The reason you can’t see the forest for the trees is that you are paying attention to the trees. You can’t pay attention to the trees and the forest. Attention is a finite source. Acknowledging that you can’t see everything helps you “see” your inattentional blindness, acknowledging being blind to what you don’t pay attention to.
For example, when you look at the trees, try to imagine and visualize the forest. You know more trees are there; you know much is hidden underground. And you realize past experience of hundreds of years has had an effect on the present. None of this you can see. Try to place your mind’s eye on what you don’t see. And ask yourself, “What am I not paying attention to?” Can you do this with other hidden “forests” (the hidden wholeness) in your observable world?

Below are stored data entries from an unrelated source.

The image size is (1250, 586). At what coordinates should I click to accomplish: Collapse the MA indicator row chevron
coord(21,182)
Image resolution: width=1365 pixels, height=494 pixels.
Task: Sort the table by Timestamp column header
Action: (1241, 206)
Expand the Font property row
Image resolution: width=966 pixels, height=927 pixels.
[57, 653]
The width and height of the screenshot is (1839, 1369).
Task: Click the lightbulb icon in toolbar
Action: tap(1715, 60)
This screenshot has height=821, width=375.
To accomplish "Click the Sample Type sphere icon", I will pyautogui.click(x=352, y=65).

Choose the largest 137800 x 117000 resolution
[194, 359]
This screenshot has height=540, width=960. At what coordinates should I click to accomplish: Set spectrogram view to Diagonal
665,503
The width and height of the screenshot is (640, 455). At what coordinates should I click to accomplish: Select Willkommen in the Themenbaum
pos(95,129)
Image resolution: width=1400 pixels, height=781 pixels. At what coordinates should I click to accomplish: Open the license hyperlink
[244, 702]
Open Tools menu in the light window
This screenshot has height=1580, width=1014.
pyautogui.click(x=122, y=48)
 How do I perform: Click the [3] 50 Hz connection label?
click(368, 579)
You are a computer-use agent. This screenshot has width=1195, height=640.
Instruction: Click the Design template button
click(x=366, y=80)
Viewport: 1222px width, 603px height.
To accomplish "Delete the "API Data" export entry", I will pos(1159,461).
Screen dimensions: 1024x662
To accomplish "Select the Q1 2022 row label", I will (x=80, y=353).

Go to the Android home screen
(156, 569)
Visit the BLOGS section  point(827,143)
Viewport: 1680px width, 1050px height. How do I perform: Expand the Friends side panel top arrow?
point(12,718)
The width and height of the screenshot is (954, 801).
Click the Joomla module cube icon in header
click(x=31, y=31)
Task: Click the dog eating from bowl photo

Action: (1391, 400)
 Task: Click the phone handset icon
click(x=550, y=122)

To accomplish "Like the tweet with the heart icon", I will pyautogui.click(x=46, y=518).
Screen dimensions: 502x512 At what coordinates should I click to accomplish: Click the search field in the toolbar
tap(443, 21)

Compared to living in the past, modern life presents challenges with overwhelming attention loads. Even paying attention to what you are selectively, voluntarily, actively paying attention to, is not easy. You need to learn how to be aware of your voluntary attention and your involuntary attention. And of course this is probably not possible.
What is possible is knowing that there is voluntary and involuntary attention and that inattentional blindness exists. Encouraging you to be more consciously aware of what you are paying attention to and not paying attention to is the purpose of this blog.
Here is some helpful comments and advice:
“Out of necessity we learn to run on ‘auto-pilot, paying attention mechanically and passively most of the time. This underscores the need to pay attention deliberately and voluntarily, thereby liberating our awareness from robotic activity.” Daniel Goleman
The eye sees in things what it looks for and t looks for what is already in the mind. Scientific School of Police, Paris (Notice what is already in your mind.)
In all visible things there is a hidden wholeness. Thomas Merton. (Visualize the hidden.)
* The term inattentional blindness was introduced in the 1998 book of that name by psychologists Arien Mack and the late Irvin Rock.